Monrovia Volunteer Fire/Rescue performed several evolutions of training on a donated house. The last training was a live house fire demonstration.

MADISON COUNTY, ALABAMA, Ala. — All month long we've been following the Monrovia Volunteer Fire/Rescue team on their many different trainings, from working with their new aerial truck to doing tactical training with Madison County Sheriff's Office SWAT Unit.

The most recent training, involved a house fire, providing hands-on firefighting training.

Troy Hauck, an EMT firefighter with Monrovia Volunteer Fire/Rescue, shares, "I did not realize how the heat really projects out to you. This is my first live fire experience. So it has really been exciting yet terrifying all at one time."

Hauck is participating in a 160-hour course known as 'firefighter-1,' which is one of the requirements in order to fight fires on the MVFR team.

This live house fire comes as a capstone for the course.

Lieutenant James Filley, with MVFR says this demonstration, "takes them a little bit beyond just a CONEX box that they're setting on fire.

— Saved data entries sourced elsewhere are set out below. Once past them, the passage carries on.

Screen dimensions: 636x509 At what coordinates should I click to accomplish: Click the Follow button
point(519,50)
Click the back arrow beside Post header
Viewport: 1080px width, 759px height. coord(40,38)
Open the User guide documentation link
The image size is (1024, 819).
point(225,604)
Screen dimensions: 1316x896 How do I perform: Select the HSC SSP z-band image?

So we're always trying to go refill that well of new people, get people trained up."

A type of training that's been made possible because of this donated house, something members of the community often provide to them every year.

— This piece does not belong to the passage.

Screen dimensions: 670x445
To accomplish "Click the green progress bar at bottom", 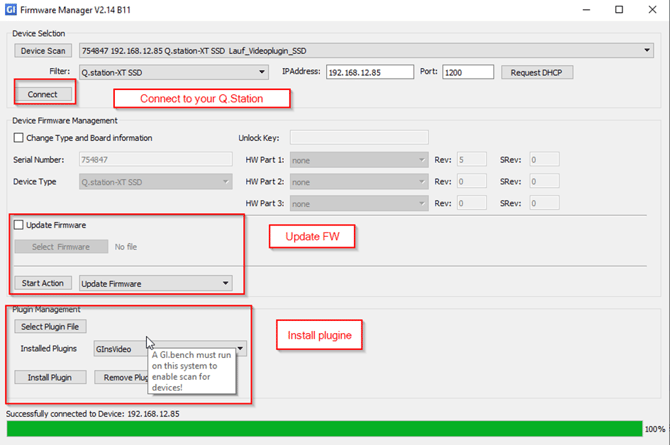I will (x=320, y=428).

But most of the time only one home fits the criteria.

"We get three or four homes donated to us. We're usually able to actually use one of them. And there's a lot of requirements that go into it. But we usually get about three to five months of training out of a single home," Lieutenant Filley said.

This home has allowed for several evolutions of training.

"We started out doing more kind of...dry training where we did some roof operations, you know, some search and rescue type stuff in the home. We worked with the SWAT team…then now we kind of move on to the live fire situation," Lieutenant Filley said.

This home has now reached its full potential with the team. As it burns to the ground, they're able to watch exactly how fast fire spreads.

"Some compartmented fires, you know, in the room, you know, kind of working on what it looks like when a room is going to flash over, when it gets too hot, when that fire loads too high," Lieutenant Filley said.

"Learning the safety of everything, you know, where you can be during a fire, where you shouldn't be during a fire and safety is first always for all of us," Hauck said.

The donated house, now a pile of rubble, will be washed away.

"We'll make sure that the whole scene is secure. So we're obviously not going to leave it so that it burns later….We're not going to let it rekindle. So...once it gets to the ground, we'll flow a lot of water onto it and we'll make that thing float," Lieutenant Filley said.

This valuable training leads to a strong team.

"We have a motto out here in Monrovia. You know, we want to build a team so strong we don't know who the leader is," Lieutenant Filley said.

Hauck adds, "the camaraderie is really the best thing. This is a great group of guys and men and women, and...I'm very proud to be a part of it."